__AIM OF THE EXERCISE__.
Gather every line of the data below that contains the string "arrow" and copy each such line in full. Matching is case-sensitive.

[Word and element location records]
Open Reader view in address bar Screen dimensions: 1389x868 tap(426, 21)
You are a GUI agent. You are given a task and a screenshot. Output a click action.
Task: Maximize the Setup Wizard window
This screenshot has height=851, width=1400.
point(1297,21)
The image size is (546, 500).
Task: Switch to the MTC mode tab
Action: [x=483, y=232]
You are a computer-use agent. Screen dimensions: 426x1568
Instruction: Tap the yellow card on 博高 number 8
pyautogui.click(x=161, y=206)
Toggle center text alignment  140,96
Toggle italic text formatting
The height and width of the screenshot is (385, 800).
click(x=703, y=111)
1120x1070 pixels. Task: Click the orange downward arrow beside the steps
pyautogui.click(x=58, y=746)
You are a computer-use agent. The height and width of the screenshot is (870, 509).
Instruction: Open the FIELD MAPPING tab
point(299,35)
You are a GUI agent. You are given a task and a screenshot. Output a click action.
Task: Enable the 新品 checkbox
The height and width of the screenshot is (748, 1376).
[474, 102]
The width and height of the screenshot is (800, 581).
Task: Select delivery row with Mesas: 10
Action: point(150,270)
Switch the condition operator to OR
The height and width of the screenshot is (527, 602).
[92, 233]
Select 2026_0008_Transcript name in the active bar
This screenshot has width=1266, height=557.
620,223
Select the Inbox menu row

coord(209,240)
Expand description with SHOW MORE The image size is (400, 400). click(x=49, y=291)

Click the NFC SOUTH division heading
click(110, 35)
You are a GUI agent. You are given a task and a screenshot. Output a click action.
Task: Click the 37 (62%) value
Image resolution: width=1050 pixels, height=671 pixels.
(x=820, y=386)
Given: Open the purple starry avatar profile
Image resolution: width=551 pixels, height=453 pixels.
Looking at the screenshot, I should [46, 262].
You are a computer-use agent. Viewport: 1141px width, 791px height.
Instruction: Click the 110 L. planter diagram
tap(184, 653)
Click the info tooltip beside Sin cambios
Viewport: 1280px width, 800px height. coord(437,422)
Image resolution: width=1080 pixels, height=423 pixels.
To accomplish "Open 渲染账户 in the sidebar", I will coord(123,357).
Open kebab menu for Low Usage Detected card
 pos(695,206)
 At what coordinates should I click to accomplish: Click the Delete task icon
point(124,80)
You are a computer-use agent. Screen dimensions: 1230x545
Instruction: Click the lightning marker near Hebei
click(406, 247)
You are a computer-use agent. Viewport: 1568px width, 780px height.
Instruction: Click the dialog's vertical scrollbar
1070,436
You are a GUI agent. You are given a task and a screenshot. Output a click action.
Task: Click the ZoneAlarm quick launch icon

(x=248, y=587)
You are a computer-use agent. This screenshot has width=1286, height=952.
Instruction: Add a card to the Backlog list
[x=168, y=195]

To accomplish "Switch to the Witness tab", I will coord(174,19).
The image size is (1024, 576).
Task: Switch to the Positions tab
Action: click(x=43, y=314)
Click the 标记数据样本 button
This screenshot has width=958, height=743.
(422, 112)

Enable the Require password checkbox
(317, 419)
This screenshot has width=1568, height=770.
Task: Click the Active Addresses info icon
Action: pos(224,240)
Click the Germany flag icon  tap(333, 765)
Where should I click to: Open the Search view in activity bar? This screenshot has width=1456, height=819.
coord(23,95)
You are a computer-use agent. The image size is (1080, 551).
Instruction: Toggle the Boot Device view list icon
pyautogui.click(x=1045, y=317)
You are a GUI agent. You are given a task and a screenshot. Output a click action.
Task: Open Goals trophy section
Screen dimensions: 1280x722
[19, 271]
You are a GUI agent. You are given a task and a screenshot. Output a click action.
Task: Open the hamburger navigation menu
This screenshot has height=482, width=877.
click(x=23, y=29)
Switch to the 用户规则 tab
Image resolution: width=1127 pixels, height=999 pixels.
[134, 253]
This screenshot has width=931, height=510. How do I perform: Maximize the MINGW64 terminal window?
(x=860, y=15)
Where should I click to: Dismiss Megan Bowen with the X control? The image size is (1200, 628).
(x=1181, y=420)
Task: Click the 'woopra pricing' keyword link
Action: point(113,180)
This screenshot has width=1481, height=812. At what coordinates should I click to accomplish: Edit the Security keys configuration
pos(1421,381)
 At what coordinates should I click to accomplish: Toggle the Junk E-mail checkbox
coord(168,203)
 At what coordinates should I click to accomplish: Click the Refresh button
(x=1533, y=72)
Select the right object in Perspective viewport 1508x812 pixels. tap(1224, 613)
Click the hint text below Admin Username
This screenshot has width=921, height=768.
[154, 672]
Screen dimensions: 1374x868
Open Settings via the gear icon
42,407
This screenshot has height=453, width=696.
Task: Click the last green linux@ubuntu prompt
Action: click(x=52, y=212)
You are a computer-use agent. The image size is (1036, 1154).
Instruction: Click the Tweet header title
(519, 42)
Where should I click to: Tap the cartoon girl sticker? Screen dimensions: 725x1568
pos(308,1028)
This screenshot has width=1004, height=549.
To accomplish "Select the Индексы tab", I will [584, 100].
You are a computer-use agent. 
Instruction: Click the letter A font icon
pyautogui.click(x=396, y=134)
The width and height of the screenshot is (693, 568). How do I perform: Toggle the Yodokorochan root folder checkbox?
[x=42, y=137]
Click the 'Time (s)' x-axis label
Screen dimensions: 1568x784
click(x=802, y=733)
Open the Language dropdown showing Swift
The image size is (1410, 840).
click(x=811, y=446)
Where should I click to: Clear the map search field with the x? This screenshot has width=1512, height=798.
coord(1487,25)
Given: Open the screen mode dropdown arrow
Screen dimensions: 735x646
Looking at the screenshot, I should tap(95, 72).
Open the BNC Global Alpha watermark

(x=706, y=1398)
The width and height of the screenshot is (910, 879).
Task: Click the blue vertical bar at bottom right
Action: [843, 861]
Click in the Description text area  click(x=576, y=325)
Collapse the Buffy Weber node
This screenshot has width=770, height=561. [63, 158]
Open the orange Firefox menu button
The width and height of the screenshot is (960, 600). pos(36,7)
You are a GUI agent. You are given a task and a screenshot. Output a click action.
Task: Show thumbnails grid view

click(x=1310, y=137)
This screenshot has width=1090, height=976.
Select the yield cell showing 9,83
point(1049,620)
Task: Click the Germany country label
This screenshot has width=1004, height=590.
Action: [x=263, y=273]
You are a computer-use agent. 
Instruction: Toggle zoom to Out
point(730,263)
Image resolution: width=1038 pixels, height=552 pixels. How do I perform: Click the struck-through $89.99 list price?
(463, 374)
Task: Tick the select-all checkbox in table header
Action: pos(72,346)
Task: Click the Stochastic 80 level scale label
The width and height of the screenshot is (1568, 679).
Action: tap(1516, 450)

__ANSWER TO THE EXERCISE__.
1120x1070 pixels. Task: Click the orange downward arrow beside the steps
Given: Open the screen mode dropdown arrow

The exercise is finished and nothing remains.